Dave Karraker, co-owner of MX3 Fitness and a member of the Castro Merchants Association, says it’s important that the history of Baker’s flag be recognized.

“The flag has been the banner under which people fought for their rights and fought for AIDS relief from the government,” says Karraker. “There’s a lot of pride in the fact that the Gilbert Baker flag is a gay icon globally and that it was created here in San Francisco by men and women who were San Franciscans.”

Karraker supports creating a second pole that would fly the Progress Flag or other community flags, and says there’s no reason to stop there. In a neighborhood with so much LGBTQ history and a community with so many flags and symbols associated with it, why shouldn’t the Castro be filled with different flags?
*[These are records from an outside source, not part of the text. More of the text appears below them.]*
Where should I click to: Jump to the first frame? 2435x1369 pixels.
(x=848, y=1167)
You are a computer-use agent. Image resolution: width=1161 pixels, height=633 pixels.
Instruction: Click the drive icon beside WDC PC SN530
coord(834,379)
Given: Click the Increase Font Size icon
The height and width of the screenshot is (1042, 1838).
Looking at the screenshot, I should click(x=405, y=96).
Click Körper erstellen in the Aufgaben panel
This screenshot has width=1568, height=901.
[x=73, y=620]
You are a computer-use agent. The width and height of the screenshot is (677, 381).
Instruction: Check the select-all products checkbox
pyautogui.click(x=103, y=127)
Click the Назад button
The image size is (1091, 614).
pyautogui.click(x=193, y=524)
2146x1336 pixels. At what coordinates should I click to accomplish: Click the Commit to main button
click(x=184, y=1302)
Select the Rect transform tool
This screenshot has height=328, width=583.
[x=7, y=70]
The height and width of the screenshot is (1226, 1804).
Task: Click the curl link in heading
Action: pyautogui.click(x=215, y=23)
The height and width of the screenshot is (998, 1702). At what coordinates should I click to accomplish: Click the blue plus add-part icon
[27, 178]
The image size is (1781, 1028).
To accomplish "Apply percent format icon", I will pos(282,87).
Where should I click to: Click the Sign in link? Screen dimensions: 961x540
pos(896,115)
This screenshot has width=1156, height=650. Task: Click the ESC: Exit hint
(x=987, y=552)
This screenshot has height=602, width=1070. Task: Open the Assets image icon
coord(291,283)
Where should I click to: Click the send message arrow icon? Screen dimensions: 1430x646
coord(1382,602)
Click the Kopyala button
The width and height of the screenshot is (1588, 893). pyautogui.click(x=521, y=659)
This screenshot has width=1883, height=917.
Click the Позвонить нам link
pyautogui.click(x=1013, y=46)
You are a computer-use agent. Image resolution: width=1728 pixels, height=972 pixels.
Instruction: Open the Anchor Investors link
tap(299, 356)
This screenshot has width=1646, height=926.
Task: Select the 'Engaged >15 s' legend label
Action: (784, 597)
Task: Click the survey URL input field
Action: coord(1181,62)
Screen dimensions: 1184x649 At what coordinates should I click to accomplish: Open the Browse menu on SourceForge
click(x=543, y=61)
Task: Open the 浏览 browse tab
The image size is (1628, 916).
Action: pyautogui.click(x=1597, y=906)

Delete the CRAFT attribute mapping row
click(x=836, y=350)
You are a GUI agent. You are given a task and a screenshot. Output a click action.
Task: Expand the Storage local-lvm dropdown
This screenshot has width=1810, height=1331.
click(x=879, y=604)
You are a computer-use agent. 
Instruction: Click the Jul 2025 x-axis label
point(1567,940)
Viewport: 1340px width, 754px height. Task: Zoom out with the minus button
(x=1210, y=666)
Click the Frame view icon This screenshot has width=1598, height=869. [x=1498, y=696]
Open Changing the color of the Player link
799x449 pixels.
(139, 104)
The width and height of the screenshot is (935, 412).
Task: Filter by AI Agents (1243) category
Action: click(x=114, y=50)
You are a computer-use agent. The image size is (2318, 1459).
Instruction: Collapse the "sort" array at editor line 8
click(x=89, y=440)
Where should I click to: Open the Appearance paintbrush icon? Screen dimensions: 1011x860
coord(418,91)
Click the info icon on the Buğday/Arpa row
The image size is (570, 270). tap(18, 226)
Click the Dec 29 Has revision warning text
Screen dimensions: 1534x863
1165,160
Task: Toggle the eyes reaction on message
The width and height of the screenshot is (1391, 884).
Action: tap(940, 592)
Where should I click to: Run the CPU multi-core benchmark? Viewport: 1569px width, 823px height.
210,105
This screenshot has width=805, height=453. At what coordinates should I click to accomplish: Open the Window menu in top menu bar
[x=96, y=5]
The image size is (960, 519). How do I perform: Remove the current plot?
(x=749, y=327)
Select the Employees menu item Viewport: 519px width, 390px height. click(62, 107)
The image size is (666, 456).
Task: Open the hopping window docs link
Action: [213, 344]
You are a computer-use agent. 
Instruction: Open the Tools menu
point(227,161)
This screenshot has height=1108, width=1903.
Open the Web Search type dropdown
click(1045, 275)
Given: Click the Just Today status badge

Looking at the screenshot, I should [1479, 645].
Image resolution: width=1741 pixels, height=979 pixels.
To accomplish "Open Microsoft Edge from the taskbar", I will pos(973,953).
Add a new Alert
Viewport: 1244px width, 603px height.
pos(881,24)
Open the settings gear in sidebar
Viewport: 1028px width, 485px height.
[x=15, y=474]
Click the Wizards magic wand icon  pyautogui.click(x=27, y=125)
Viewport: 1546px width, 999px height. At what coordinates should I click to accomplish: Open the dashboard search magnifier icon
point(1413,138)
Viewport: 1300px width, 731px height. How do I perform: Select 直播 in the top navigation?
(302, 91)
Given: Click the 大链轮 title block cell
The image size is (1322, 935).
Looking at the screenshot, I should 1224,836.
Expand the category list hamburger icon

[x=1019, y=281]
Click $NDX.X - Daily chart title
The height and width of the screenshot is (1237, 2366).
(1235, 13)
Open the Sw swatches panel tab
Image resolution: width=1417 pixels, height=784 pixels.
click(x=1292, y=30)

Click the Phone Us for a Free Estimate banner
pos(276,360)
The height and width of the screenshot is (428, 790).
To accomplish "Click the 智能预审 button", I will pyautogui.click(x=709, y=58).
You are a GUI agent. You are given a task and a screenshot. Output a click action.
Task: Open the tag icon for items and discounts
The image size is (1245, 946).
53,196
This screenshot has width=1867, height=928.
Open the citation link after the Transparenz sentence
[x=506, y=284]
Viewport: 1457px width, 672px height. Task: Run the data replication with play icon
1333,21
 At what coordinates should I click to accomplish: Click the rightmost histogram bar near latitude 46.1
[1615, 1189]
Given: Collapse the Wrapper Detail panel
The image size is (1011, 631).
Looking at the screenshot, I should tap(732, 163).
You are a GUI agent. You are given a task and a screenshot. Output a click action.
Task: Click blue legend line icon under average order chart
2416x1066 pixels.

“I think what we can do is create a space or spaces within the Castro that effectively honor a very wide range of the members of our community,” says Karraker.

But while Mandelman believes a “win-win” compromise should be possible, it’s difficult to imagine what that might be.

The Castro Cultural District is hoping that its survey and town hall will illuminate more of the community’s feelings. Both the district and the merchants say this will likely not be the last time the flag and other symbols representing LGBTQ people come up for discussion.

Gage Lennox, who started last year’s petition to change the flag, suggests that answer might not be a new flag, but an evolving digital installation.

“Here’s the thing about gay and alternative sexual community people: we’re great artists,” Lennox says. “If we get the right people, we can think of something we can all get behind.”

But as the LGBTQ community continues to evolve, one wonders how long that symbol might last.